** start MATERIAL SHOWN **

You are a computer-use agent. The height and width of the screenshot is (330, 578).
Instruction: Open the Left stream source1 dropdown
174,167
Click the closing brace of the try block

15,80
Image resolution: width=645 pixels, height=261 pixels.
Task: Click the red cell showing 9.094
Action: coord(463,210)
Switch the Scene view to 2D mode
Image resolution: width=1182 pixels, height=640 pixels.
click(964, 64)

** end MATERIAL SHOWN **

Report how many lines of the listing contain the string "width". Give only the number.

#### WORKED ANSWER
3